Provided records:

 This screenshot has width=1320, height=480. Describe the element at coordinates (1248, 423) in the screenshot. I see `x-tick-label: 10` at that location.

--

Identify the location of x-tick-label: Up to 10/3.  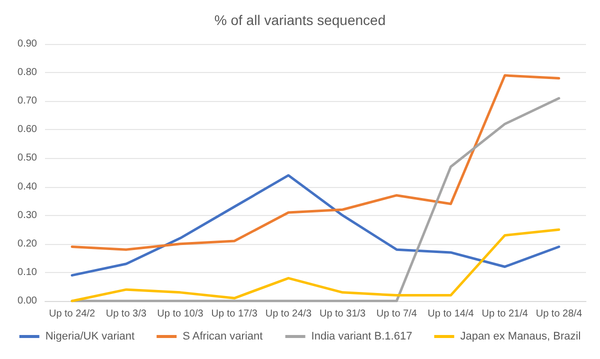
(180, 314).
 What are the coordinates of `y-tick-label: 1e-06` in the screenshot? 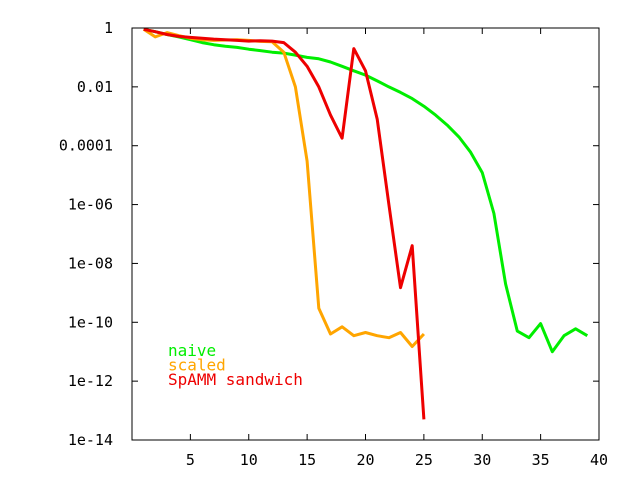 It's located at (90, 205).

==

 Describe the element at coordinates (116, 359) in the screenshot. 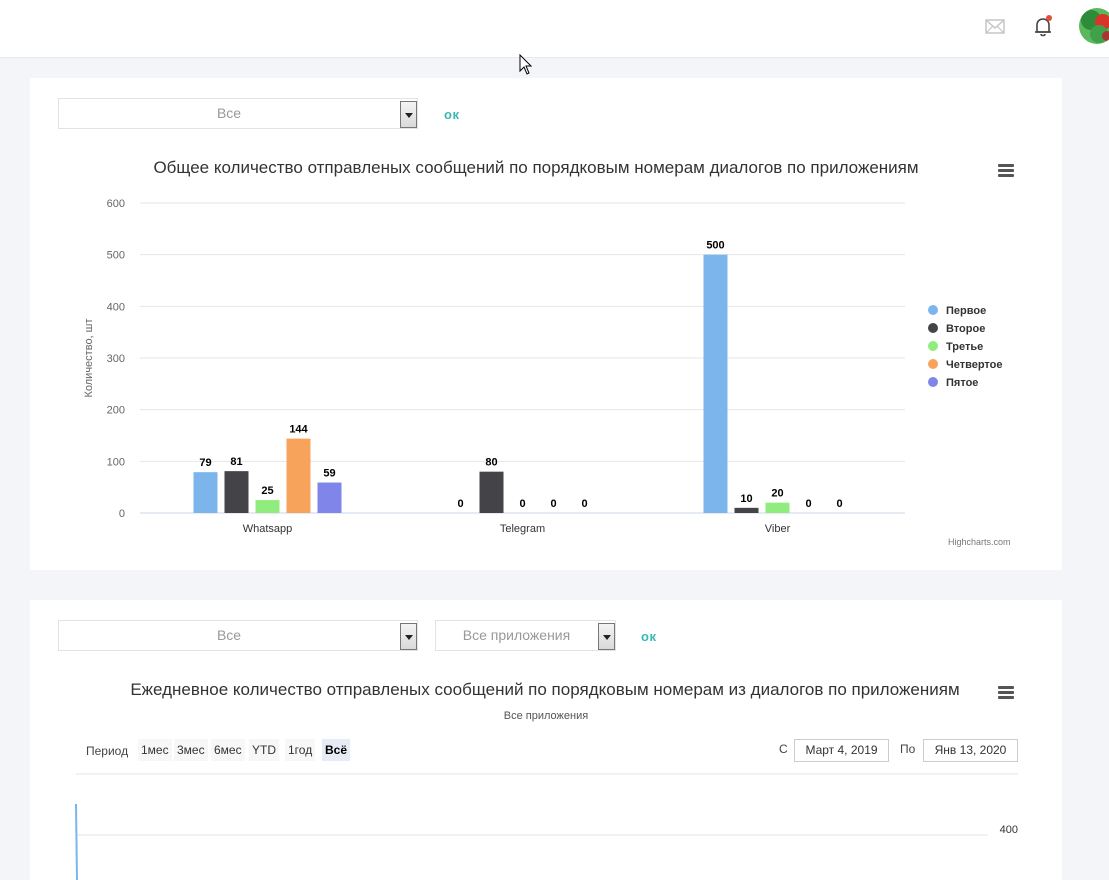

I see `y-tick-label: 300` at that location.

Activity: Which lines of the material above contain the word "that"? Find each one and copy it in full.

Reply:
 This screenshot has width=1320, height=480. Describe the element at coordinates (1248, 423) in the screenshot. I see `x-tick-label: 10` at that location.
I see `y-tick-label: 300` at that location.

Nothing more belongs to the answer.